History of the Peloponnesian War

Thucydides

Thucydides, Vol. 1-4. Smith, Charles Foster, translator. London and Cambridge, MA: Heinemann and Harvard University Press, 1919-1923.

In the same summer Hagnon son of Nicias and Cleopompus son of Clinias, colleagues of Pericles, taking the armament which he had employed,[*](On the expedition against the Peloponnesian coasts, cf. Thuc. 2.56.) at once set out on an expedition against the Chalcidians in Thrace and against Potidaea, which was still under siege,[*](Thuc. 1.64.) and on their arrival they brought siege-engines to bear upon Potidaea, and tried in every way to take it.

But no success commensurate with the appointments of the expedition attended their efforts, either in their attempt to capture the city or otherwise; for the plague broke out and sorely distressed the Athenians there, playing such havoc in the army that even the Athenian soldiers of the first expedition,[*](The 3,000 soldiers of the first expedition; cf.
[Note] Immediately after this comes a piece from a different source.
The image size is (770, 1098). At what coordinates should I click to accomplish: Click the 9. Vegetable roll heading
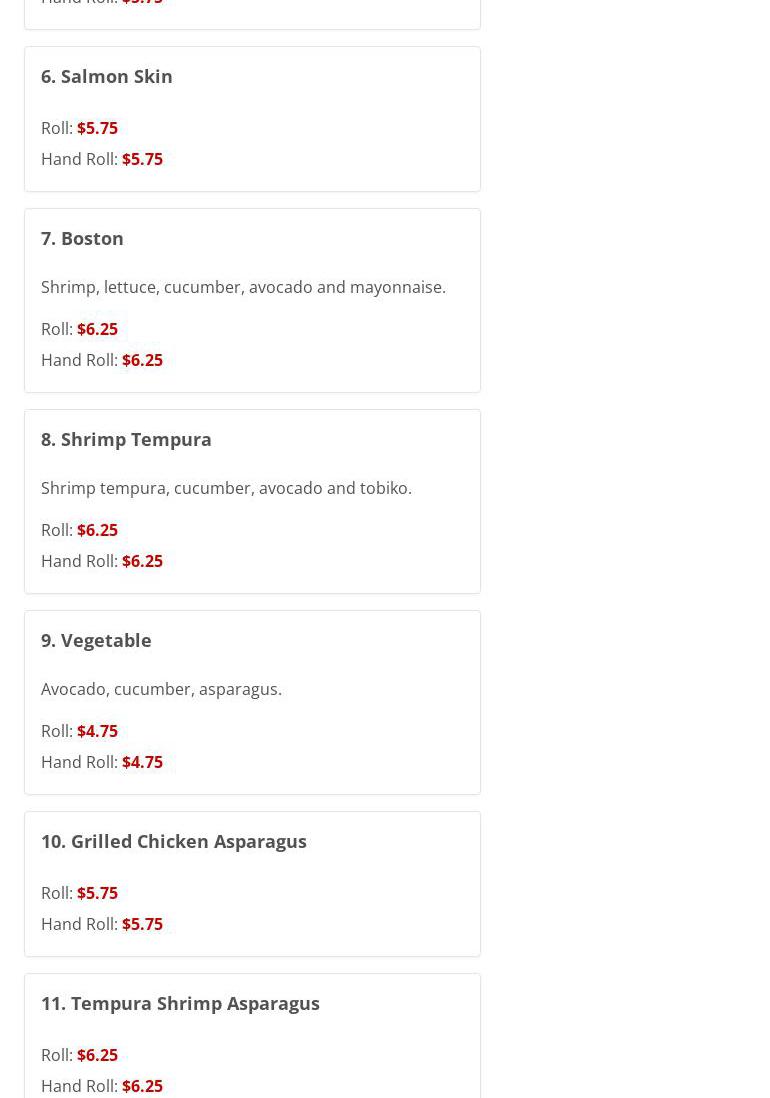click(96, 640)
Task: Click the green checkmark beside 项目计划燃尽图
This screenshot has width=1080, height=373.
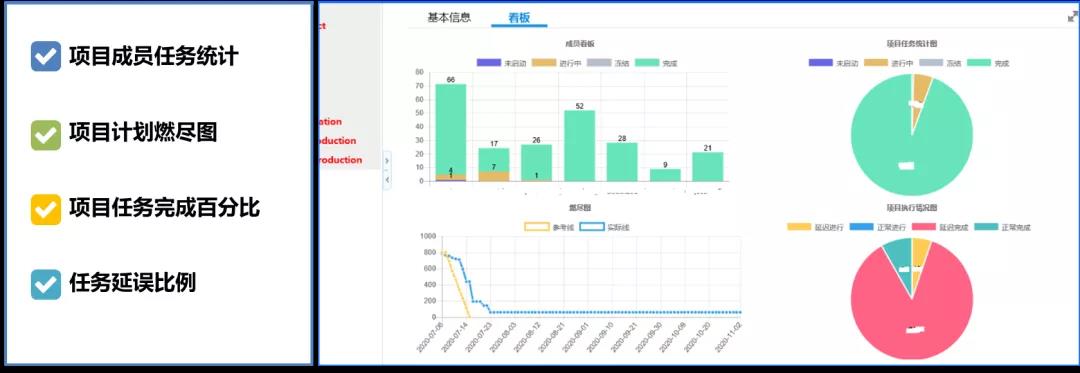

Thuc. 2.31.2 and Thuc. 1.61.4.) who had hitherto been in good health, caught the infection from Hagnon's troops. Phormio, however, and his sixteen hundred men, were no longer in Chalcidice.

Accordingly Hagnon took his fleet back to Athens, having lost by the plague in about forty days one thousand and fifty out of a total of four thousand hoplites; but the soldiers of the former expedition remained where they were and continued the siege of Potidaea.